**TASKS**.
[A] Say whether each statement agrees with the forum thread on rrdcached performance, giving yes or no and quoting the thread's deciding words exactly. (i) The poster monitors 75 devices. (ii) With rrdcached disabled, the dashboard takes 20 to 30 seconds to load. (iii) The virtual machine has 32 GB of RAM.
[B] Carry the forum thread on rrdcached performance forward from the point where it stops.

**DOCUMENT PASSAGE**.
◆ ◆ ◆ ◆ ◆ ◆ ◆
Performance & RRDcached

Hello,

I have setup Librenms with the recommended rrdcached, cause the instance was slow, espacially the alert list is very slow.
but with rrdcached activated it was alot slower than befor.
maybe there is less IO but it seems that the cpu is used massively more.
it was unusable with rrdcached activated so i was needed to deactivate it again.

someone else recognized a similar behavior?

(i’ve asked in irc, but lost log on restart, so I’m sorry for asking again)

it would be nice if i get help, or hints where to start searching.

kind regards,
sebastian

The alert list doesn’t have anything to do with rrdcached really.

What is your resource utilization like on your server?
How many devices are you monitoring and what are the specs of your server?

the server is a virtual machine with following specs:

  • 16vcores
  • 16gb ram
    anything else relevant?

i’m monitoring 75 devices.

the overall utilization is not really high.
I’m using the dashboard with some widgets.

  • Availability-map
  • Device summary vert
  • Top 5 devices with traffic
  • top 5 devices with load
  • top 5 interface
  • unacknowledged alerts
  • external image with link

on dashboard reload i can see in htop 2 rrdcached processes every with about 75% cpu utilization, for about 20 seconds, if they are done the dashboard loads the widgets and the graphs, and starts typing loading on the alert widget, and a few seconds later i get the alerts list.
i think this is not really normal for that few devices.

if i disable rrdcached its the dashboard loading time is about 10 seconds instead of 20 - 30

i think both is too slow, but dont know where to start. and with rrdcached it gets slower is very strange.

Can you post the result of ./validate.php and your rrdcached settings in config.php?

==========================================================

Component Version
LibreNMS c5a3d82040083e2f366da29958ec8a6b62ba7bbb
DB Schema 153
PHP 7.0.8-0ubuntu0.16.04.3
MySQL 5.6.35
RRDTool 1.5.5
SNMP NET-SNMP 5.7.3

==========================================================

Settings in config.php:
$config[‘rrdtool_version’] = “1.5.5”;
$config[‘rrdcached’] = “unix:/var/run/rrdcached/rrdcached.sock”;

Are you actually running rrdcached 1.5.5?

Yes it is rrdcached 1.5.5

Have you gone through the performance guide and tried to optimise things?
◆ ◆ ◆ ◆ ◆ ◆ ◆
**DATA**.

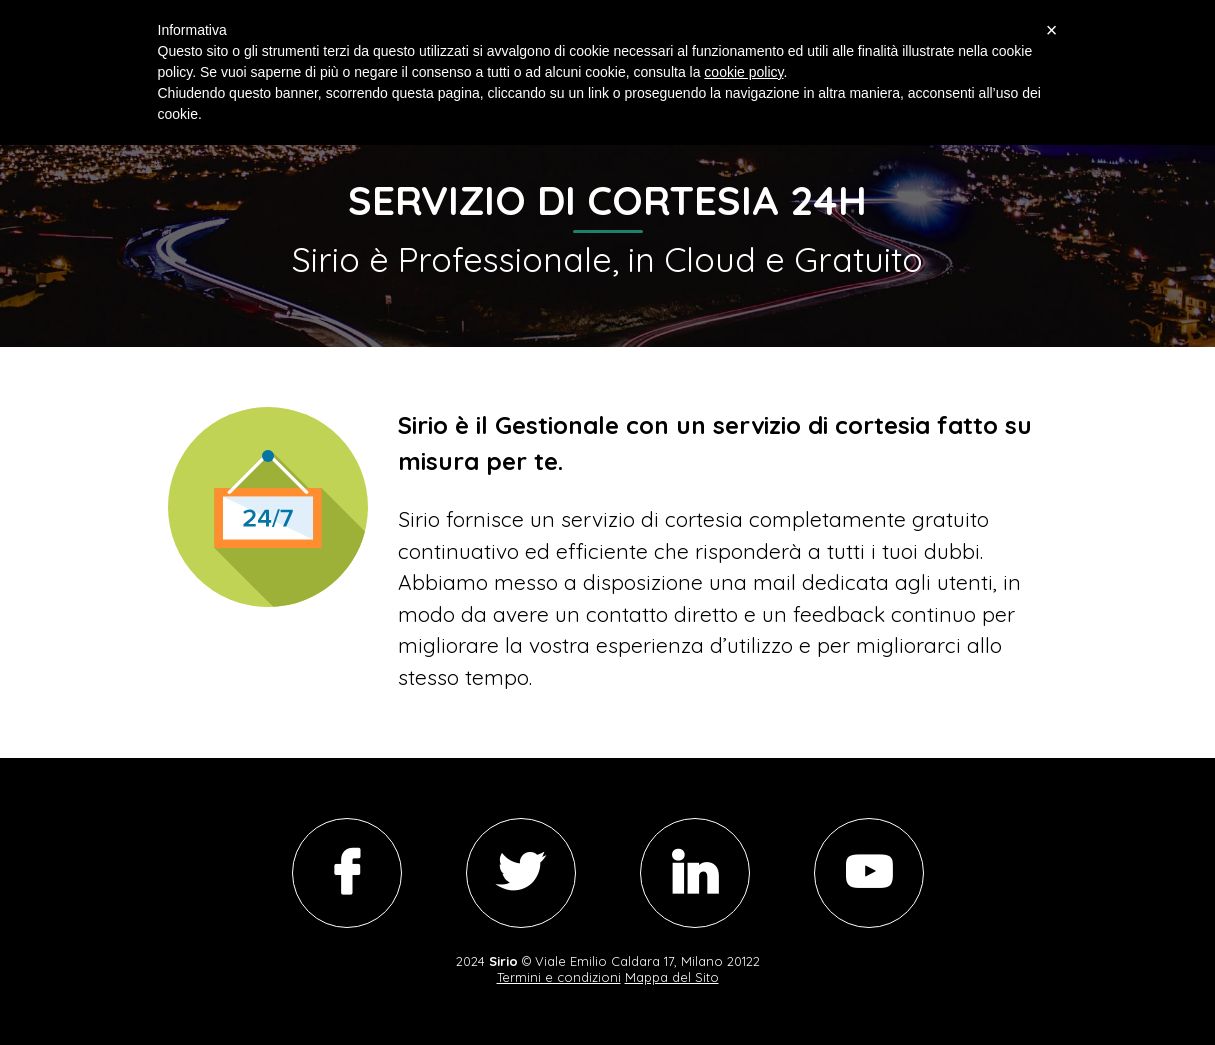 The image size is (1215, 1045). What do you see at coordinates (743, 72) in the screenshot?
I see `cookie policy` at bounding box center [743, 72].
◆ ◆ ◆ ◆ ◆ ◆ ◆
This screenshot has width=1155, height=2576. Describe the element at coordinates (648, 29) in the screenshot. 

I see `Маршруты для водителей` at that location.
◆ ◆ ◆ ◆ ◆ ◆ ◆
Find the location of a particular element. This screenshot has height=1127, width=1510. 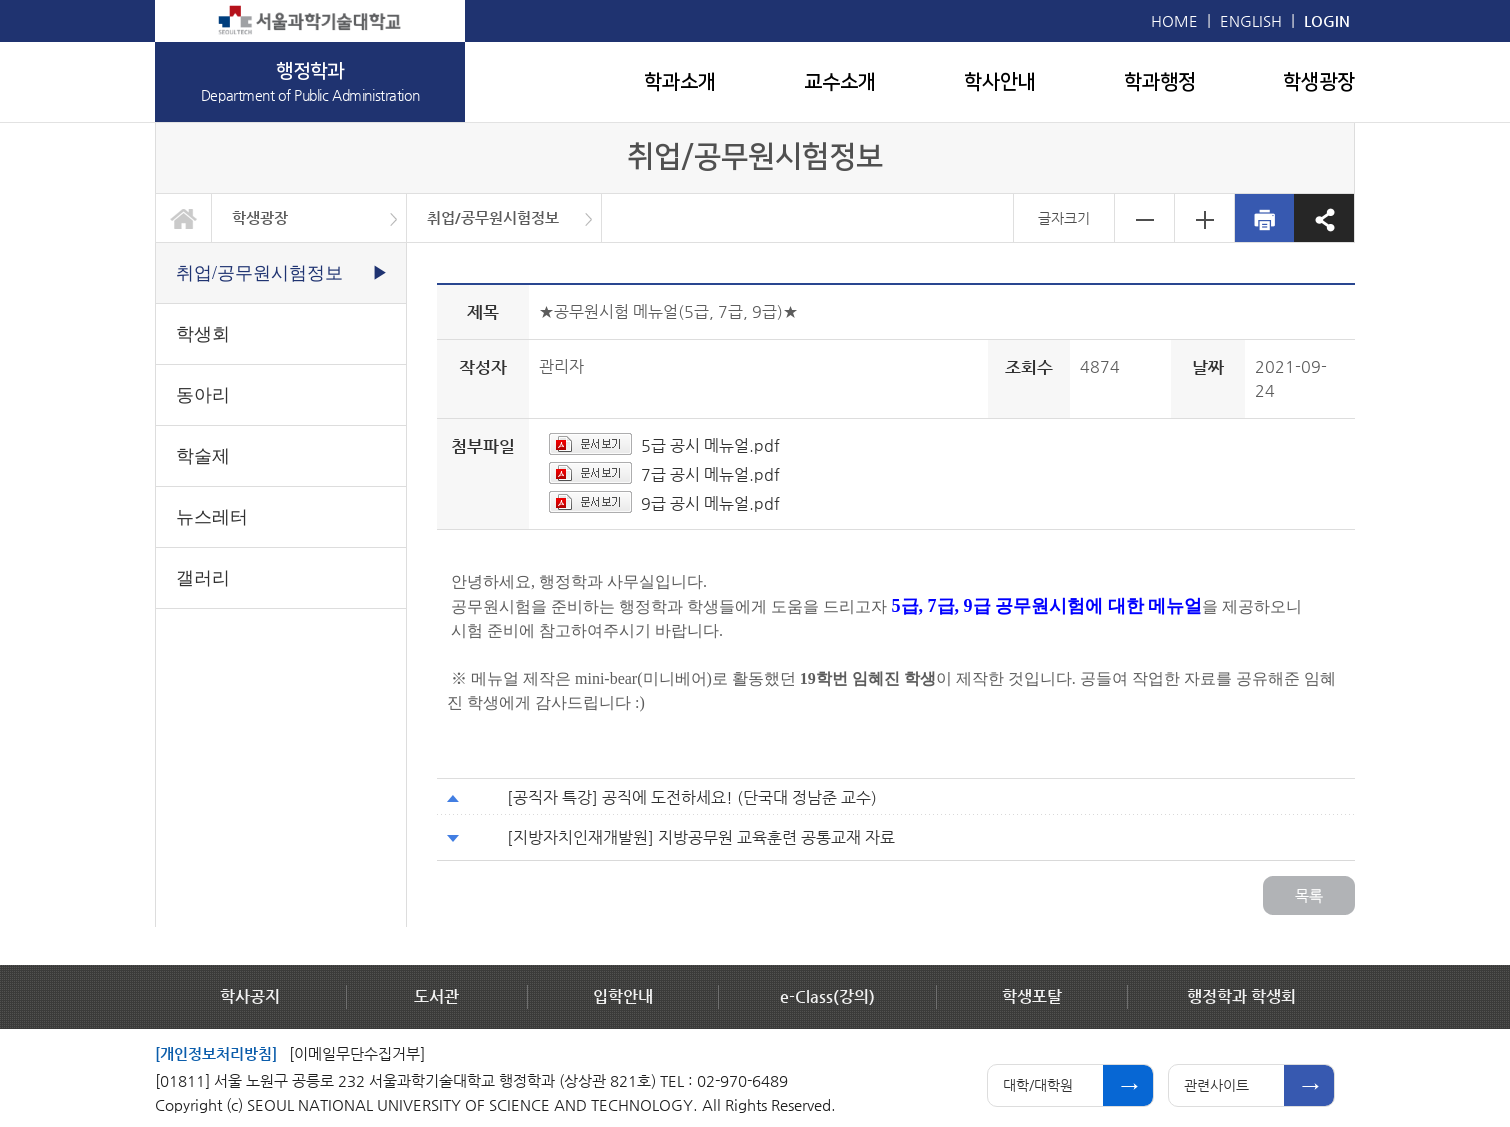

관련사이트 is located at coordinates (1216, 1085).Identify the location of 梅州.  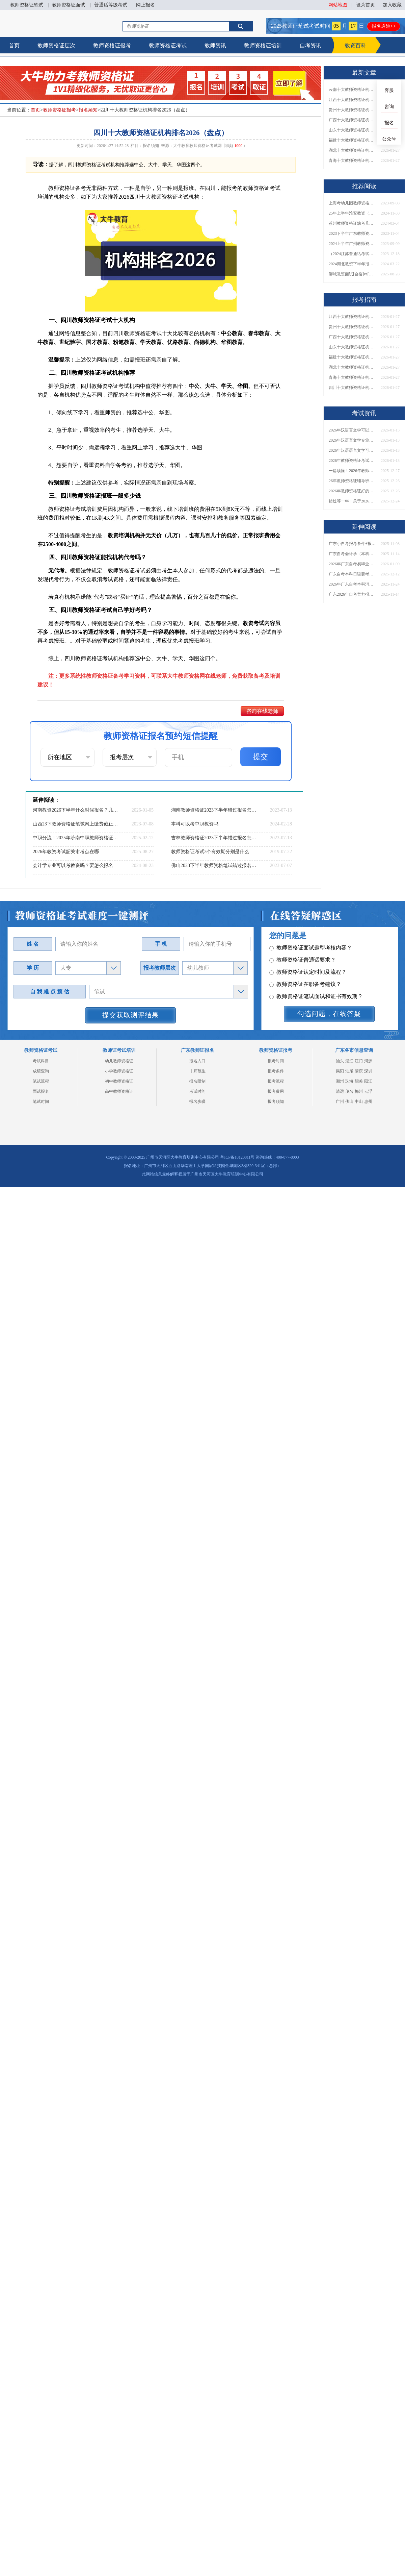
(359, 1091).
◆ ◆ ◆ ◆ ◆ ◆ ◆
**PER-TASK OUTPUTS**.
[A]
(i) Yes: "i’m monitoring 75 devices."
(ii) No: "if i disable rrdcached its the dashboard loading time is about 10 seconds instead of 20 - 30"
(iii) No: "16gb ram"

[B]
This one: http://docs.librenms.org/Support/Performance/ ??
I started there, first thing is rrdcached.

Yes but the rest is all relevant as you reduce load in polling / discovery then you allow headroom elsewhere.

I have checked the other things, and done the matching ones.
There is no load on the machine.
So there should be room for more performance.
If I’m wait on graphs i can see 2 processes of rrdcached with about 75% cpu usage.
but not more. is there a limit?
The machine has 16 cores available.

You need to give some more info back, what have you changed if you’ve followed the performance doc?

What’s slow?

Have you checked the logs on your server, especially for rrdcached?

It is stuck if rrdcache is on processing data.
iotop shows me that rrdcached used nearly 100% of iops.

Other things i found is from mysqltuner:
[!!] Joins performed without indexes: 173486
[!!] Temporary tables created on disk: 54% (21K on disk / 38K total)

My setup ist:

  • Librenms
  • memcached
  • rrdcached
  • mysql with innodb_flush_log_at_trx_commit = 0

any hint where to go next to get more performance?

I’d say post your rrdcached startup config.

Post more info on what storage this vm is on.

RRDcached Startup:
rrdcached -g -w 1800 -z 1800 -f 3600 -s librenms -U librenms -G librenms -B -R -j /var/tmp -l unix:/var/run/rrdcached/rrdcached.sock -t 4 -F -b /data/rrd/

storage system is a netapp FAS8020 in cluster mode. this shouldn’t be a problem (hopefully)

can you inspect which files are being accessed?
There’s a general idea (not LibreNMS origin) of running the rrdcached journal directory in ramdisk and flushing it to disk once an hour.
If your process takes too long for files in /var/tmp then move that to a ramdisk.
However if your process takes too long for real rrd files, then adjust the buffers.

Being a SAN, is it FC or FCoE? or iSCSI?
What about the filesystem?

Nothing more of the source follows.